Santos’ cousin was a big draw in San Jose in an era when the San Jose / Sacramento territory was the bailiwick of Don Chargin. “Don was a beautiful man and his wife Lorraine was even nicer,” says Santos of the husband/wife promotion team who are enshrined in the International Boxing Hall of Fame. Don Chargin was inducted in 2001 and Lorraine posthumously in 2018.

Chargin promoted Fresno-based featherweight Hector Lizarraga who captured the IBF title in 1997. Lizarraga turned his career around after a 5-7-3 start when he hooked up with San Jose gym operator Miguel Jara. It was one of the most successful reclamation projects in boxing history and Bob Santos played a part in it.

Bob hopes to accomplish the same turnaround with Jeison Rosario whose career was on the skids when Santos got involved. In his most recent start, Rosario held heavily favored Jarrett Hurd to a draw in a battle between former IBF 154-pound champions on a ProBox card in Florida.

“I consider that one of my greatest achievements,” says Santos, noting that Rosario was stopped four times and effectively out of action for two years before resuming his career and is now on the cusp of earning another title shot.

The boxer with whom Santos is most closely identified is former four-division world title-holder Robert “The Ghost” Guerrero. The slick southpaw, the pride of Gilroy, California, the self-proclaimed “Garlic Capital of the World,” retired following a bad loss to Omar Figueroa Jr, but had second thoughts and is currently riding a six-fight winning streak. “I’ve known him since he was 15 years old,” notes Santos.

Years from now, Santos may be more closely identified with the Pero brothers, Dainier and Lenier, who aspire to be the Cuban-American version of the Klitschko brothers.
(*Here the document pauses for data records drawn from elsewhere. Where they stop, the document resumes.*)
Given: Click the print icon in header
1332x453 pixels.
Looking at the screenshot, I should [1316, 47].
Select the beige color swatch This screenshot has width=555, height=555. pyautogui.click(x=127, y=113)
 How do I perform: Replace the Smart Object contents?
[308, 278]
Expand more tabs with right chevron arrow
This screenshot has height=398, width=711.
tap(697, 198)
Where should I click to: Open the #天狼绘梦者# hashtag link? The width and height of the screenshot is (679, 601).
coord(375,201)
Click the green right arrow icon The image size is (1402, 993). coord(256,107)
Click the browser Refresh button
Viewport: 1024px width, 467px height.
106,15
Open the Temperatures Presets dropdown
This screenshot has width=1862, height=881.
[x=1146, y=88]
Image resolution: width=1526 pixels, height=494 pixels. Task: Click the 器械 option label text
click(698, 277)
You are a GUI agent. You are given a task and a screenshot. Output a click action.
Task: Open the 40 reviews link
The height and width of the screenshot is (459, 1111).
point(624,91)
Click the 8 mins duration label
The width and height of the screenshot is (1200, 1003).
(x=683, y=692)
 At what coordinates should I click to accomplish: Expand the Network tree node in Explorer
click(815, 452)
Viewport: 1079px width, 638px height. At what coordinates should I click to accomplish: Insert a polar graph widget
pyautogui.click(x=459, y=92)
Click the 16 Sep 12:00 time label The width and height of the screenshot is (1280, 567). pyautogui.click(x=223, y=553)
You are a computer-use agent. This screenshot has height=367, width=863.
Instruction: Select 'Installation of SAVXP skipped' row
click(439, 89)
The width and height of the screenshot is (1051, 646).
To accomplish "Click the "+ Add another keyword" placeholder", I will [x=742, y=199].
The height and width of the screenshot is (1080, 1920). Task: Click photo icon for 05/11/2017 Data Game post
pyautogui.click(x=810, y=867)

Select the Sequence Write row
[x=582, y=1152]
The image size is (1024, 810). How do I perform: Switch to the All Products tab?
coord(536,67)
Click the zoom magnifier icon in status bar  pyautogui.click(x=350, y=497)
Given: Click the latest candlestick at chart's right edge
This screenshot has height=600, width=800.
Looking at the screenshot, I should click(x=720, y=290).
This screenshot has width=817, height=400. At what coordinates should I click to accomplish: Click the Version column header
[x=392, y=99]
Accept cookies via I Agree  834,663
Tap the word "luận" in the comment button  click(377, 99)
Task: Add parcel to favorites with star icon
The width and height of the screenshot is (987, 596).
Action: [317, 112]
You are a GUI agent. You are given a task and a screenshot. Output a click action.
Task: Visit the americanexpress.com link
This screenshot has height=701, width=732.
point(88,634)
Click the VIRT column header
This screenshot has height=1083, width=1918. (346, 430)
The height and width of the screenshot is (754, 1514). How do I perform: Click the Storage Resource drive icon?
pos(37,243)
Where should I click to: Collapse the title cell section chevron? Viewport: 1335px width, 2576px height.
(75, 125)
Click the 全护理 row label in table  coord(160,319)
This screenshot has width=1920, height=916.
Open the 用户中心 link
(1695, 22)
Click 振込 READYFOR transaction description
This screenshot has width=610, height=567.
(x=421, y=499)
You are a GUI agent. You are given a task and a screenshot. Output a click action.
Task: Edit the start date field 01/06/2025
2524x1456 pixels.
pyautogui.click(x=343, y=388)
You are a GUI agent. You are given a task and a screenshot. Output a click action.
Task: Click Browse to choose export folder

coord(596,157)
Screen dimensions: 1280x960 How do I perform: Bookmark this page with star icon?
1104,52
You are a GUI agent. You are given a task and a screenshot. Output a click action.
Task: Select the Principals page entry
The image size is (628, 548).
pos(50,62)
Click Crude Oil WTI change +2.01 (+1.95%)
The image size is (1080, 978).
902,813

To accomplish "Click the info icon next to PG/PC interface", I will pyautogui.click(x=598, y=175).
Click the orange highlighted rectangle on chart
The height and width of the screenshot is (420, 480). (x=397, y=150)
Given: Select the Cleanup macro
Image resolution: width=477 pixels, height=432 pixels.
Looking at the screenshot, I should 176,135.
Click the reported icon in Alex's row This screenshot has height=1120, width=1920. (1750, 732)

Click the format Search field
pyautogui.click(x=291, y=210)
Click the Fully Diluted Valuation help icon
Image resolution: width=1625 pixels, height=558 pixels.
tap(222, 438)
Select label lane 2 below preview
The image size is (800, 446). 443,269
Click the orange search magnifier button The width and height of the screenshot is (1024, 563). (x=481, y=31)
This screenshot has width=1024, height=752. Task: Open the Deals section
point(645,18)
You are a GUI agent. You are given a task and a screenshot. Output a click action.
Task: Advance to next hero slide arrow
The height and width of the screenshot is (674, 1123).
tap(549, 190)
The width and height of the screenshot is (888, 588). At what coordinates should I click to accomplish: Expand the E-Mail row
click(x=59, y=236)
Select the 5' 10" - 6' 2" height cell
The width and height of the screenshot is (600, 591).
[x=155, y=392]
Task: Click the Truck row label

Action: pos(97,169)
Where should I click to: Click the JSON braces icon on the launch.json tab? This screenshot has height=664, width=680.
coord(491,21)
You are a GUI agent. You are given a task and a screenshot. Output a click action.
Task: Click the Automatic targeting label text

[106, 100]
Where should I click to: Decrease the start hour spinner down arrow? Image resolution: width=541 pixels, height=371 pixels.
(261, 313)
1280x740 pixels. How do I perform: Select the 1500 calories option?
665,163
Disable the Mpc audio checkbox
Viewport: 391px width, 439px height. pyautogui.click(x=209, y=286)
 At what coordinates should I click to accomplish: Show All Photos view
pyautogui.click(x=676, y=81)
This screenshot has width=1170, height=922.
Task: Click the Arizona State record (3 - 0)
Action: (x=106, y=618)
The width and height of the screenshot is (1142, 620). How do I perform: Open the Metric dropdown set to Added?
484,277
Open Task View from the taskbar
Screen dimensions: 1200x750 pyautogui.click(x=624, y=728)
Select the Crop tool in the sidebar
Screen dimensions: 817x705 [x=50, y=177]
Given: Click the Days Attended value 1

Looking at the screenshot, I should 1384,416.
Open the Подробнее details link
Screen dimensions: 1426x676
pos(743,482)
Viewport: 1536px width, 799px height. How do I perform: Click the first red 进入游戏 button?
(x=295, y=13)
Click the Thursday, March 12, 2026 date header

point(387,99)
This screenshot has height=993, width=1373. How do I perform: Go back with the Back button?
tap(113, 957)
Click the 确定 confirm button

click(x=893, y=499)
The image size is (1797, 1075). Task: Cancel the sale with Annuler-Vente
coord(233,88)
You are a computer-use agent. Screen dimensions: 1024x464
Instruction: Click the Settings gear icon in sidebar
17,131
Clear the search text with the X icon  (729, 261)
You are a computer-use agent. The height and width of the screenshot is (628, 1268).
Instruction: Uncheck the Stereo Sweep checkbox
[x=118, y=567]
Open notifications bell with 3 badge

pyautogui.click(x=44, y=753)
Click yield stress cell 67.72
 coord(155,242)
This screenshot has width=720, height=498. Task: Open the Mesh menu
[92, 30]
Santos describes Dainier, one of the youngest members of Cuba’s Olympic Team in Tokyo, as a bigger version of Oleksandr Usyk. That may be stretching it, but Dainier (10-0, 8 KOs as a pro), certainly hits harder.

Dainier Pero

Dainier Pero

This reporter was a fly on the wall as Santos put Dainier Pero through his paces on Tuesday (Jan. 14) at Bones Adams gym in Las Vegas. Santos held tight to a punch shield, in the boxing vernacular a donut, as the Cuban practiced his punches. On several occasions the trainer was knocked off-balance and the expression on his face as his body absorbed some of the after-shocks, plainly said, “My goodness, what the hell am I doing here? There has to be an easier way to make a living.” It was an assignment that Santos would have undoubtedly preferred handing off to his young assistant, his son Joe Santos, but Joe was preoccupied coordinating David Morrell’s camp.

Dainer’s brother Lenier is also an ex-Olympian, and like Dainier was a super heavyweight by trade as an amateur. With an 11-0 (8 KOs) record, Lenier Pero’s pro career was on a parallel path until stalled by a managerial dispute. Lenier last fought in March of last year and Santos says he will soon join his brother in Las Vegas.

There’s little to choose between the Pero brothers, but Dainier is considered to have the bigger upside because at age 25 he is the younger sibling by seven years.

Bob Santos was in the running again this year for The Ring magazine’s Trainer of the Year, one of six nominees for the honor that was bestowed upon his good friend Robert Garcia. Considering the way that Santos’ career is going, it’s a safe bet that he will be showered with many more accolades in the years to come.